Action item
Please print all of the entries, matching them exactly.

Entries supplied

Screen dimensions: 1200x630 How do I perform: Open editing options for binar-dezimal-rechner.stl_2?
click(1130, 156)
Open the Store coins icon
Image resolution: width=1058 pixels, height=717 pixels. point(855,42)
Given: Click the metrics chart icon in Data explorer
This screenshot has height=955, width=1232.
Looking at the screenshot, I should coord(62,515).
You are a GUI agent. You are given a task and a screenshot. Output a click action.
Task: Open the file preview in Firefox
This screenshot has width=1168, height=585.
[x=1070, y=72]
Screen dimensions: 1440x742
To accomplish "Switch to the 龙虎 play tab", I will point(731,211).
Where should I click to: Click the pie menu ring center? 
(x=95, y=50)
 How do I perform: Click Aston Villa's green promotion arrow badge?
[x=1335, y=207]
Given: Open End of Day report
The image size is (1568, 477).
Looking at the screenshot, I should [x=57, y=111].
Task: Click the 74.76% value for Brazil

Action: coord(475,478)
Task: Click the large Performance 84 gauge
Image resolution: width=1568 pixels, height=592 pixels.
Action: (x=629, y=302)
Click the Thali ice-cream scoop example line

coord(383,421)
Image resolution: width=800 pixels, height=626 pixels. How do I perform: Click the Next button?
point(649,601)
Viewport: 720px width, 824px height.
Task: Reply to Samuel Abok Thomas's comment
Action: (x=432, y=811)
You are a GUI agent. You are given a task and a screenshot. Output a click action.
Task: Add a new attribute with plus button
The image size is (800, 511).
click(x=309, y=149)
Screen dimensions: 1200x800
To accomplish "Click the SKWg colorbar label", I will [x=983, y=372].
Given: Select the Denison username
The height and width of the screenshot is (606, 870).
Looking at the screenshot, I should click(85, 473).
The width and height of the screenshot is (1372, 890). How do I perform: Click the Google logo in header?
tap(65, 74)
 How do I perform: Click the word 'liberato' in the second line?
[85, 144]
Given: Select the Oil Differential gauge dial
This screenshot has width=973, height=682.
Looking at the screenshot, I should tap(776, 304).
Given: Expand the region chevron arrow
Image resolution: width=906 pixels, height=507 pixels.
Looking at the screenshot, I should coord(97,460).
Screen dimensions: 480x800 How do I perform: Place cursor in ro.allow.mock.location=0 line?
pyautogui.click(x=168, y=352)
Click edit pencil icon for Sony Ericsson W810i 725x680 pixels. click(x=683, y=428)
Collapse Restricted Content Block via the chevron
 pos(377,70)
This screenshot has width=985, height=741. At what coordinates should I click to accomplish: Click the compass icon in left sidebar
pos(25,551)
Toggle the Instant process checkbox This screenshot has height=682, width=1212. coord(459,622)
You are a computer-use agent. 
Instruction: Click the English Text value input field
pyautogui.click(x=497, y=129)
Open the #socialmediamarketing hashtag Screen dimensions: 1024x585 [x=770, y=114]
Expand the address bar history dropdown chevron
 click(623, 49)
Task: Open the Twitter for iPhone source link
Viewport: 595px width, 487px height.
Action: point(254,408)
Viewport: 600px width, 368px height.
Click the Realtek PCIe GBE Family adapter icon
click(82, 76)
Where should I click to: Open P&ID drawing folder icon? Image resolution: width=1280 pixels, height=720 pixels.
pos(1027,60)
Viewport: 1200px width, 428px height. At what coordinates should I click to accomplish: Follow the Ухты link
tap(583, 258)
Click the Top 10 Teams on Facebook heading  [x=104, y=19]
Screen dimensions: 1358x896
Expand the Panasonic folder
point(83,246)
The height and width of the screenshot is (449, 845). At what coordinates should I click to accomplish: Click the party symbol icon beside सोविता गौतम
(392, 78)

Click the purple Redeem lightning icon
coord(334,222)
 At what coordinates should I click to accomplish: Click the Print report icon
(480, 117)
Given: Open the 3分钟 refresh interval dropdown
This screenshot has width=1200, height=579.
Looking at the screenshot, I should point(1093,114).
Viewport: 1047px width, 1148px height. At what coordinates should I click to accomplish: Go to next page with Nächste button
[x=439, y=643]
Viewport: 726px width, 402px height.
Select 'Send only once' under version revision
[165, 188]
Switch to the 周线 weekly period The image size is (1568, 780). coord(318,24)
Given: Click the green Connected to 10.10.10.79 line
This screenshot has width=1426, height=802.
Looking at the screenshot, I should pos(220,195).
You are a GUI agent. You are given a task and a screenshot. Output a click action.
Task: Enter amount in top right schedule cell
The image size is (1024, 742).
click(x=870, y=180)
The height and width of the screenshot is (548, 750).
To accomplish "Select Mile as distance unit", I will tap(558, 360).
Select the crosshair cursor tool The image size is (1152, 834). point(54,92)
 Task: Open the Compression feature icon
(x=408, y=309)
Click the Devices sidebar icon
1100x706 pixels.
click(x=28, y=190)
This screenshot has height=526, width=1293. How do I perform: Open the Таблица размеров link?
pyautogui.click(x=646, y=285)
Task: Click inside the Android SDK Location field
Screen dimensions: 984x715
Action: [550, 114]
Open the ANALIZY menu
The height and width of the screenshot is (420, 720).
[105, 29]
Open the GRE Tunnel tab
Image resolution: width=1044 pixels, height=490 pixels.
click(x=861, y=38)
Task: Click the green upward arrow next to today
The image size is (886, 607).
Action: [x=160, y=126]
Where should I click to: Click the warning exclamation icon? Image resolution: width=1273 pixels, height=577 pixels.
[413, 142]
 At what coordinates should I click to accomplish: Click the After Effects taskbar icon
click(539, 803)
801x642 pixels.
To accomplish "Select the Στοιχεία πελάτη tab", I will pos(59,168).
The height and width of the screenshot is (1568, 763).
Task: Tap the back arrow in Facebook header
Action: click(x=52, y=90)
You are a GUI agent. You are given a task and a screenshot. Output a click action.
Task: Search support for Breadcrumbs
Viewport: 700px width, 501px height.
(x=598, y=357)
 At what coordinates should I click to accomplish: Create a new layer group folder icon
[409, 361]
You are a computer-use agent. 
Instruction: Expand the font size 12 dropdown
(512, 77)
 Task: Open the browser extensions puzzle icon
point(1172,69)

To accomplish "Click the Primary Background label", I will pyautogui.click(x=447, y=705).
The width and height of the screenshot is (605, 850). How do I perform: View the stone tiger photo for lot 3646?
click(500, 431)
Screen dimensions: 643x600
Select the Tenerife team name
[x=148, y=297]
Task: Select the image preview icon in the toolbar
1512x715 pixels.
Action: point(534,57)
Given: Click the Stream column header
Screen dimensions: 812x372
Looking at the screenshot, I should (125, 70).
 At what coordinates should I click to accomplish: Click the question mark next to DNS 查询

Answer space
Screen dimensions: 1200x630 How do I perform: Open editing options for binar-dezimal-rechner.stl_2?
click(1130, 156)
Open the Store coins icon
Image resolution: width=1058 pixels, height=717 pixels. point(855,42)
Given: Click the metrics chart icon in Data explorer
This screenshot has height=955, width=1232.
Looking at the screenshot, I should coord(62,515).
You are a GUI agent. You are given a task and a screenshot. Output a click action.
Task: Open the file preview in Firefox
This screenshot has width=1168, height=585.
[x=1070, y=72]
Screen dimensions: 1440x742
To accomplish "Switch to the 龙虎 play tab", I will point(731,211).
Where should I click to: Click the pie menu ring center? 
(x=95, y=50)
 How do I perform: Click Aston Villa's green promotion arrow badge?
[x=1335, y=207]
Given: Open End of Day report
The image size is (1568, 477).
Looking at the screenshot, I should [x=57, y=111].
Task: Click the 74.76% value for Brazil

Action: coord(475,478)
Task: Click the large Performance 84 gauge
Image resolution: width=1568 pixels, height=592 pixels.
Action: (x=629, y=302)
Click the Thali ice-cream scoop example line

coord(383,421)
Image resolution: width=800 pixels, height=626 pixels. How do I perform: Click the Next button?
point(649,601)
Viewport: 720px width, 824px height.
Task: Reply to Samuel Abok Thomas's comment
Action: (x=432, y=811)
You are a GUI agent. You are given a task and a screenshot. Output a click action.
Task: Add a new attribute with plus button
The image size is (800, 511).
click(x=309, y=149)
Screen dimensions: 1200x800
To accomplish "Click the SKWg colorbar label", I will [x=983, y=372].
Given: Select the Denison username
The height and width of the screenshot is (606, 870).
Looking at the screenshot, I should click(85, 473).
The width and height of the screenshot is (1372, 890). How do I perform: Click the Google logo in header?
tap(65, 74)
 How do I perform: Click the word 'liberato' in the second line?
[85, 144]
Given: Select the Oil Differential gauge dial
This screenshot has width=973, height=682.
Looking at the screenshot, I should tap(776, 304).
Given: Expand the region chevron arrow
Image resolution: width=906 pixels, height=507 pixels.
Looking at the screenshot, I should coord(97,460).
Screen dimensions: 480x800 How do I perform: Place cursor in ro.allow.mock.location=0 line?
pyautogui.click(x=168, y=352)
Click edit pencil icon for Sony Ericsson W810i 725x680 pixels. click(x=683, y=428)
Collapse Restricted Content Block via the chevron
 pos(377,70)
This screenshot has width=985, height=741. At what coordinates should I click to accomplish: Click the compass icon in left sidebar
pos(25,551)
Toggle the Instant process checkbox This screenshot has height=682, width=1212. coord(459,622)
You are a computer-use agent. 
Instruction: Click the English Text value input field
pyautogui.click(x=497, y=129)
Open the #socialmediamarketing hashtag Screen dimensions: 1024x585 [x=770, y=114]
Expand the address bar history dropdown chevron
 click(623, 49)
Task: Open the Twitter for iPhone source link
Viewport: 595px width, 487px height.
Action: point(254,408)
Viewport: 600px width, 368px height.
Click the Realtek PCIe GBE Family adapter icon
click(82, 76)
Where should I click to: Open P&ID drawing folder icon? Image resolution: width=1280 pixels, height=720 pixels.
pos(1027,60)
Viewport: 1200px width, 428px height. At what coordinates should I click to accomplish: Follow the Ухты link
tap(583, 258)
Click the Top 10 Teams on Facebook heading  [x=104, y=19]
Screen dimensions: 1358x896
Expand the Panasonic folder
point(83,246)
The height and width of the screenshot is (449, 845). At what coordinates should I click to accomplish: Click the party symbol icon beside सोविता गौतम
(392, 78)

Click the purple Redeem lightning icon
coord(334,222)
 At what coordinates should I click to accomplish: Click the Print report icon
(480, 117)
Given: Open the 3分钟 refresh interval dropdown
This screenshot has width=1200, height=579.
Looking at the screenshot, I should point(1093,114).
Viewport: 1047px width, 1148px height. At what coordinates should I click to accomplish: Go to next page with Nächste button
[x=439, y=643]
Viewport: 726px width, 402px height.
Select 'Send only once' under version revision
[165, 188]
Switch to the 周线 weekly period The image size is (1568, 780). coord(318,24)
Given: Click the green Connected to 10.10.10.79 line
This screenshot has width=1426, height=802.
Looking at the screenshot, I should pos(220,195).
You are a GUI agent. You are given a task and a screenshot. Output a click action.
Task: Enter amount in top right schedule cell
The image size is (1024, 742).
click(x=870, y=180)
The height and width of the screenshot is (548, 750).
To accomplish "Select Mile as distance unit", I will tap(558, 360).
Select the crosshair cursor tool The image size is (1152, 834). point(54,92)
 Task: Open the Compression feature icon
(x=408, y=309)
Click the Devices sidebar icon
1100x706 pixels.
click(x=28, y=190)
This screenshot has height=526, width=1293. How do I perform: Open the Таблица размеров link?
pyautogui.click(x=646, y=285)
Task: Click inside the Android SDK Location field
Screen dimensions: 984x715
Action: [550, 114]
Open the ANALIZY menu
The height and width of the screenshot is (420, 720).
[105, 29]
Open the GRE Tunnel tab
Image resolution: width=1044 pixels, height=490 pixels.
click(x=861, y=38)
Task: Click the green upward arrow next to today
The image size is (886, 607).
Action: [x=160, y=126]
Where should I click to: Click the warning exclamation icon? Image resolution: width=1273 pixels, height=577 pixels.
[413, 142]
 At what coordinates should I click to accomplish: Click the After Effects taskbar icon
click(539, 803)
801x642 pixels.
To accomplish "Select the Στοιχεία πελάτη tab", I will pos(59,168).
The height and width of the screenshot is (1568, 763).
Task: Tap the back arrow in Facebook header
Action: click(x=52, y=90)
You are a GUI agent. You are given a task and a screenshot. Output a click action.
Task: Search support for Breadcrumbs
Viewport: 700px width, 501px height.
(x=598, y=357)
 At what coordinates should I click to accomplish: Create a new layer group folder icon
[409, 361]
You are a computer-use agent. 
Instruction: Expand the font size 12 dropdown
(512, 77)
 Task: Open the browser extensions puzzle icon
point(1172,69)

To accomplish "Click the Primary Background label", I will pyautogui.click(x=447, y=705).
The width and height of the screenshot is (605, 850). How do I perform: View the stone tiger photo for lot 3646?
click(500, 431)
Screen dimensions: 643x600
Select the Tenerife team name
[x=148, y=297]
Task: Select the image preview icon in the toolbar
1512x715 pixels.
Action: point(534,57)
Given: Click the Stream column header
Screen dimensions: 812x372
Looking at the screenshot, I should (125, 70).
 At what coordinates should I click to accomplish: Click the question mark next to DNS 查询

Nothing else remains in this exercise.